### Exercise passage
Content starts

BIRMINGHAM, Ala., Aug. 14, 2017 – Mayor William Bell announced today that the City of Birmingham is joining other cities across the country in fighting the prescription opioid epidemic by filing suit against the companies responsible for dumping millions of dollars’ worth of prescription opioids into our community.

The opioid crisis is a national emergency. Today, the city of Birmingham has filed suit against the country’s three largest wholesale drug distributors — Cardinal Health, AmerisourceBergen, and McKesson – which are responsible for dumping pills into our neighborhoods and refusing to fulfill their obligations to monitor, identify, report and halt suspicious shipments of opioids.

Congress, knowing there was a significant likelihood for abuse of highly addictive prescription opioids, put Wholesale Distributors in a position of trust as gatekeepers responsible for halting suspicious orders and controlling against the diversion of the drugs to illegitimate uses.

But the Wholesale Distributors, with combined annual revenues of $400 billion and profits in the billions of dollars, failed in their duties and instead profited from the flood of pills into our community. The companies control 85% of the market for prescription opioids and profited from the opioid epidemic. And in the last few years, the big three wholesale distributors have paid over $200 million in fines for the same conduct covered in the complaint. In the meantime, the state of Alabama is struggling with the toll opioid abuse is taking on our communities and public resources.

Content ends

### Task objective
Condense the paragraph of the opioid lawsuit announcement that begins "But the Wholesale Distributors" into a bulleted list that keeps its main facts. The entries below come from a separate source.

### Study material
Content starts

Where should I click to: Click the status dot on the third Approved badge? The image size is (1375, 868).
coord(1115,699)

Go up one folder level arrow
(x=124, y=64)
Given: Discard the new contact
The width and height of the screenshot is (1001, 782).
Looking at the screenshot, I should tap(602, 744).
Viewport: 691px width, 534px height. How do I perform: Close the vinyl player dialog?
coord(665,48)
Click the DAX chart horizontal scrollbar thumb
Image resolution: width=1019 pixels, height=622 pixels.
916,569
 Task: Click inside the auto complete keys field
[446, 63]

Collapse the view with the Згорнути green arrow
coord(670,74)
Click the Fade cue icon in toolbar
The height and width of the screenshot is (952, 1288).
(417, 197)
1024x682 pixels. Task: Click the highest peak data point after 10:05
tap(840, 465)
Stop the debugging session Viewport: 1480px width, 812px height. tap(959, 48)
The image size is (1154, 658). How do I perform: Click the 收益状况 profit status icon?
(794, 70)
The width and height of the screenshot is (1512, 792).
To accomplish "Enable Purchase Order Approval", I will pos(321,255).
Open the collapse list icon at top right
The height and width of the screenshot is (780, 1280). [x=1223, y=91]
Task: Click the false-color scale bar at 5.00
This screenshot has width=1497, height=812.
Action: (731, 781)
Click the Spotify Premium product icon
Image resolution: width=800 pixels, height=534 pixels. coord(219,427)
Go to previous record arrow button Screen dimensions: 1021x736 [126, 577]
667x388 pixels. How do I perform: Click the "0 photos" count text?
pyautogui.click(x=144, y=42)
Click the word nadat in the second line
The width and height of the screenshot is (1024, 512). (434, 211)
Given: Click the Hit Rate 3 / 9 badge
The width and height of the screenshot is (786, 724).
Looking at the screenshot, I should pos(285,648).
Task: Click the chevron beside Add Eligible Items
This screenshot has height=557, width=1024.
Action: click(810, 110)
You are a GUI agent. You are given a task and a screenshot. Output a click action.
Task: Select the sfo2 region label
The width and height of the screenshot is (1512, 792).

Content ends

### Answer below
- The Wholesale Distributors have combined annual revenues of $400 billion and profits in the billions of dollars.
- They failed in their duties and profited from the flood of pills into the community.
- They control 85% of the market for prescription opioids.
- In the last few years, the three have paid over $200 million in fines for the same conduct covered in the complaint.
- Alabama is struggling with the toll opioid abuse is taking on its communities and public resources.